**Task list**
1. Rewrite the article on customer insight programs from the words "Programme design factors" through "onboarding, renewal, complaints)", replacing "cadence" with "interval".
2. Write the next part of the article on customer insight programs, picking up after its final sentence.

**Quoted passage**
This brief article outlines how organisations can structure and organise their insight initiatives to deliver the vital feedback loops to enable them to be responsive to customer requirements and heed the early warning signs, putting them in a stronger position to drive customer value and retain client relationships.

Market research and insight, like other functions, can and often is subject to internal hierarchies in terms of investment, influenced by the general predisposition of that organisation towards sales, product, risk, operations or marketing. Depending on that orientation, insight strategy may be elevated to core-critical status or subjugated to the more ‘operational’ demands for example customer communications or demand generation. Thus the insight programmes in place within numerous organisations may be anywhere along a spectrum from non-existent, to minimal, to balanced to strategic.

In the current environment of high volatility, low business and consumer confidence, customer actions can and have been swift with respect to renewals, new engagements and cancellations. Organisations need to be attuned to the factors which may give rise to adverse customer actions which have a financial impact.

Programme design factors

A holistic insight programme will be multi-dimensional:

  • Longitudinal – Survey points over time at a regular cadence e.g. every 3, 6 or 12 months
  • Point in time – Surveys triggered by specific events over the customer journey (e.g. onboarding, renewal, complaints)
  • Multi-lateral – Surveys at macro customer level (e.g. overall customer satisfaction) or at micro level (e.g. transactional level, such as ‘how was your service experience today?’)

An example:

Organisation A will run a customer satisfaction survey at a cadence of every 6 months to deliver feedback at sufficient frequency and align with annual performance review processes. Complementing this, automated surveys will be triggered on delivering specific services or at certain points in the customer relationship, ensuring feedback on the key ‘moments of truth’ in the relationship. In addition, surveys issued at the point of transaction deliver critical, ‘real time’ feedback on the fundamental operational aspects of the business, pinpointing issues for rapid resolution.

Takeaways for management teams:

  • Invest in a responsive insight programme, ensuring the customer experience can be understood at critical stages and moments in the client relationship
  • Ensure the programme delivers feedback longitudinally (over time), at specific points, and at various points
  • Ensure clear ownership and leadership (and therefore a single point of accountability) over insight strategy and consolidate insight practices whilst simultaneously focussing on best practice.

**Stored data**
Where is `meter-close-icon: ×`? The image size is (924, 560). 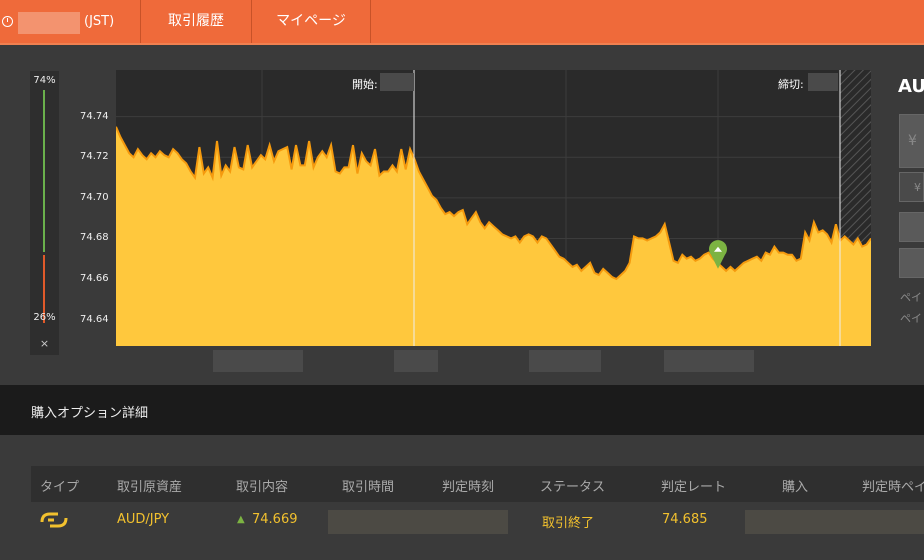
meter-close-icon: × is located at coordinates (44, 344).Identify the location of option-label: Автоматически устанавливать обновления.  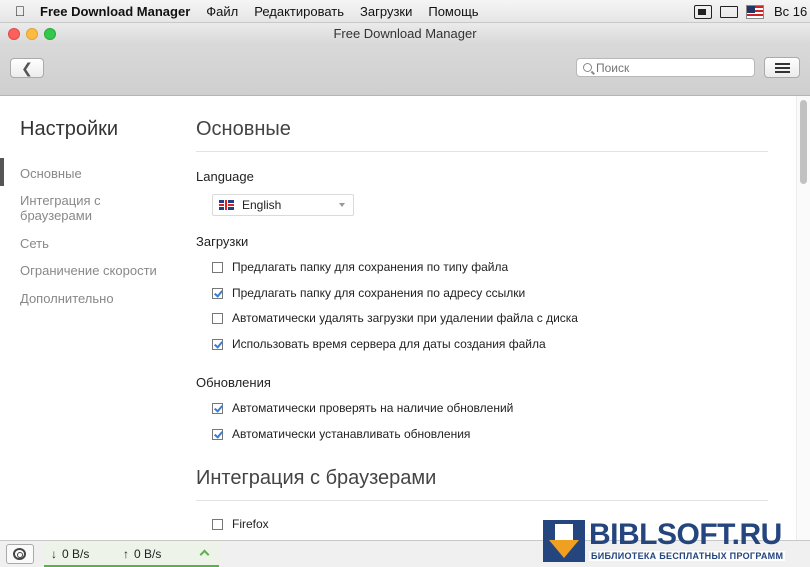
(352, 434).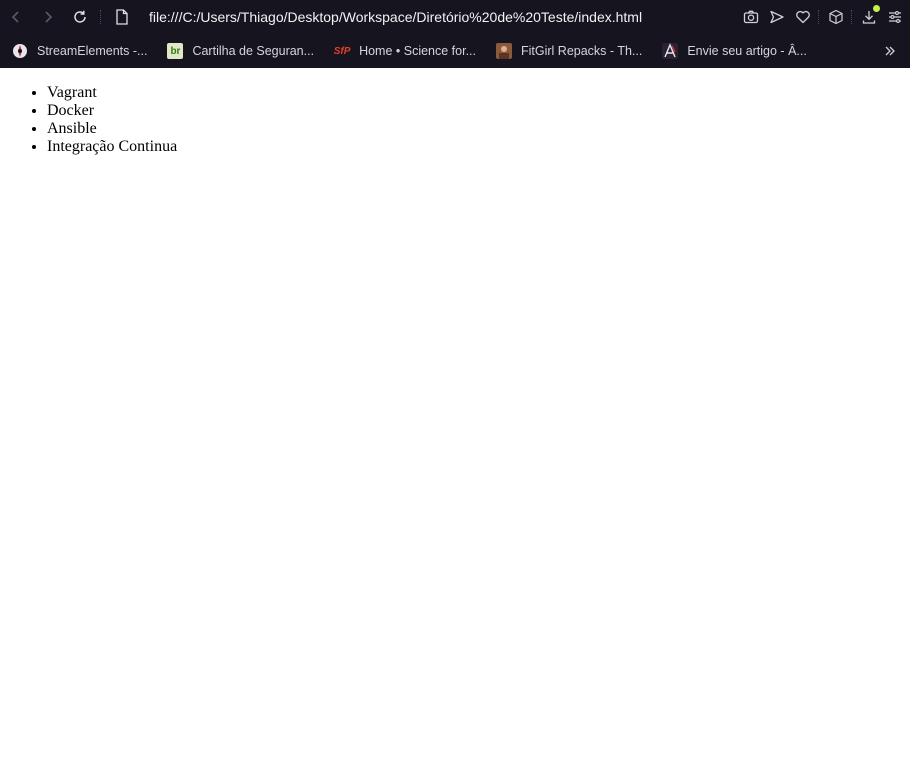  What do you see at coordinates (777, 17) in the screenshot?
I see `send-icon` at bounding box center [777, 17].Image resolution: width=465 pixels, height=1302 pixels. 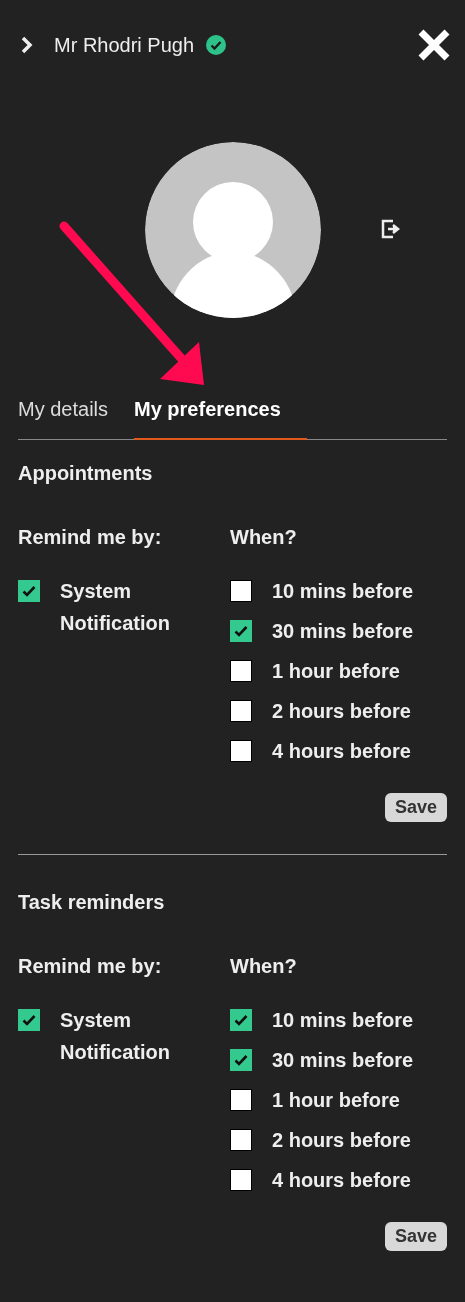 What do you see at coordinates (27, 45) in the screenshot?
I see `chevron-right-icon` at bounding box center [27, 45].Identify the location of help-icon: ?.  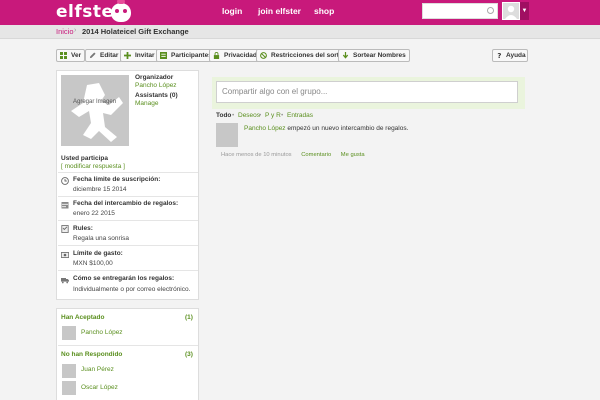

* * *

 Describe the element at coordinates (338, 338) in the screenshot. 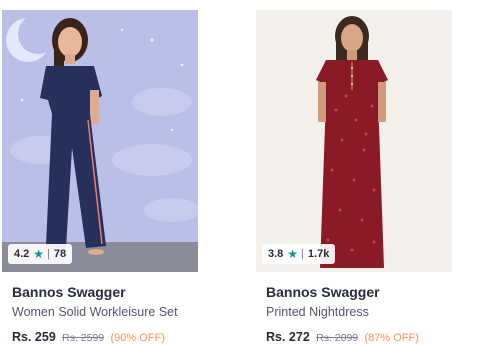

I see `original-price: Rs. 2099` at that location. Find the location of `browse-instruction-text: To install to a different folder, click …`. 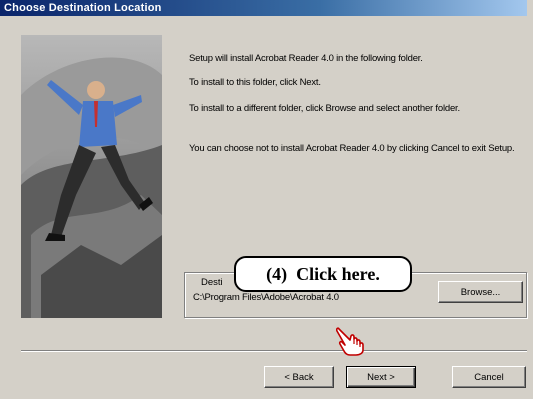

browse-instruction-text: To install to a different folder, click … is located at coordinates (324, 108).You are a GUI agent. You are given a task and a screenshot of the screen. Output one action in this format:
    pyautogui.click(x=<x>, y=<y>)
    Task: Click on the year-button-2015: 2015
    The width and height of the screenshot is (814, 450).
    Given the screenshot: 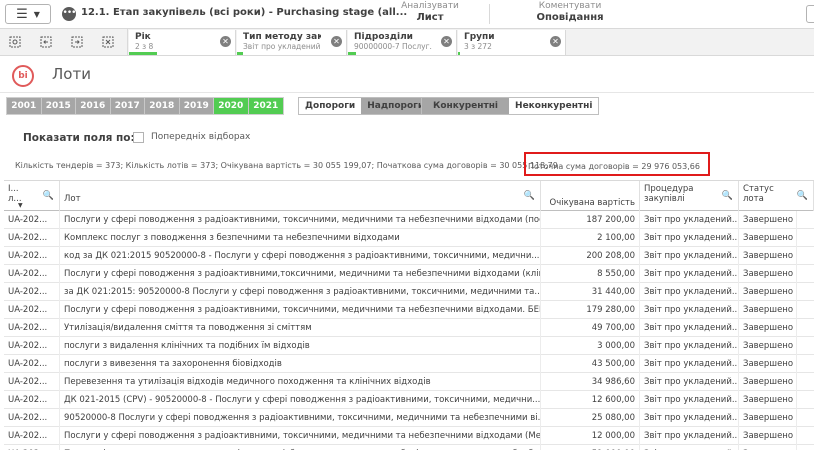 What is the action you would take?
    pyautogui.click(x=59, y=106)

---

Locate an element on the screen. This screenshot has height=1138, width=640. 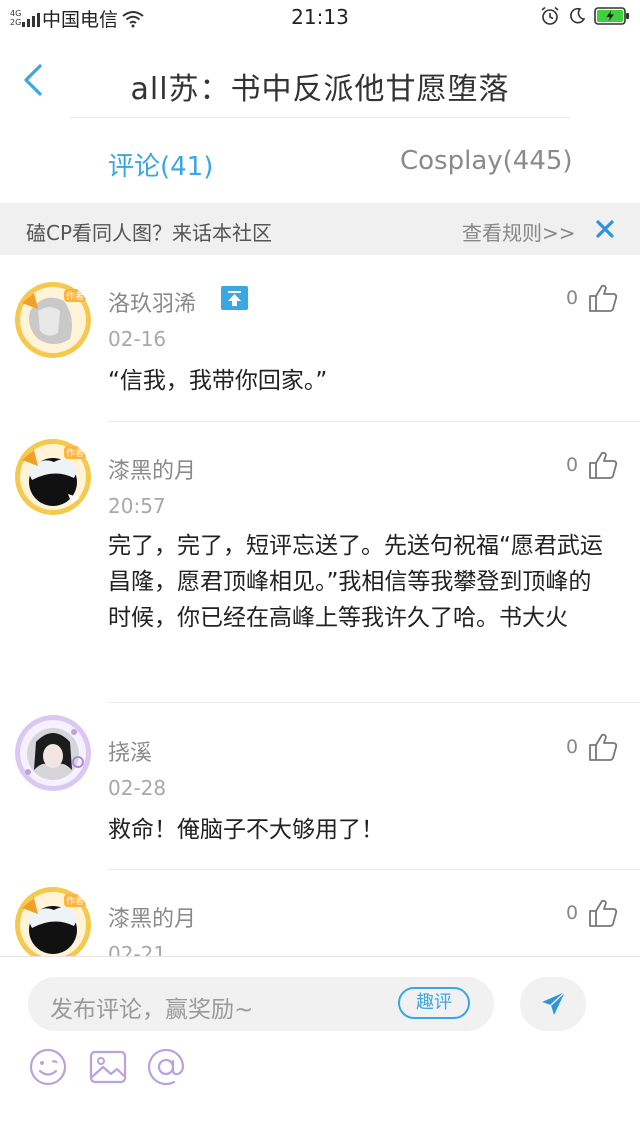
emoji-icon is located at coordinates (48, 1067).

**Answers for the tasks**
1.
Programme design factors

A holistic insight programme will be multi-dimensional:

  • Longitudinal – Survey points over time at a regular interval e.g. every 3, 6 or 12 months
  • Point in time – Surveys triggered by specific events over the customer journey (e.g. onboarding, renewal, complaints)

2.
  • Establish an organisational culture in which management heed signals delivered via direct customer insight and are held accountable to them. Ensuring that individual points of accountability (e.g. account managers) are associated with survey results allows for management to pinpoint potential issues in customer portfolios or customer groups
  • A holistic insight programme will deliver an ‘early warning system’ to your organisation
  • Before embarking, plan to act upon findings, ensuring that all internal stakeholders expect and allow for change and align around the criticality of being responsive to clients. This involves understanding the realistic parameters for change – not all change can be executed.

Implementation guidance:

  • Consider subscribing numerous SaaS-based customer survey and CX tools. This may range from a free Surveymonkey account (leading to their paid options) all the way to a dedicated CX platform such as Qualtrics.
  • Ensure integration of the above tools into your organisational MI, where the data can be leveraged alongside other customer relationship data to empower your analytics, account management teams to react
  • Implement iteratively, starting with elementary feedback surveys then building out your programme as required to deliver insight around the questions most critical to your organisation.
  • Ensure accountability of client-facing teams in particular via implementation of various metrics such as CSAT (Customer Satisfaction) and NPS
  • Where possible, ensure that survey design allows for data to be segmented allowing analysis of satisfaction to occur within distinct groups i.e. customer groups, geo-locations, portfolios, product types, account managers, tenure, customer value, risk profile etc.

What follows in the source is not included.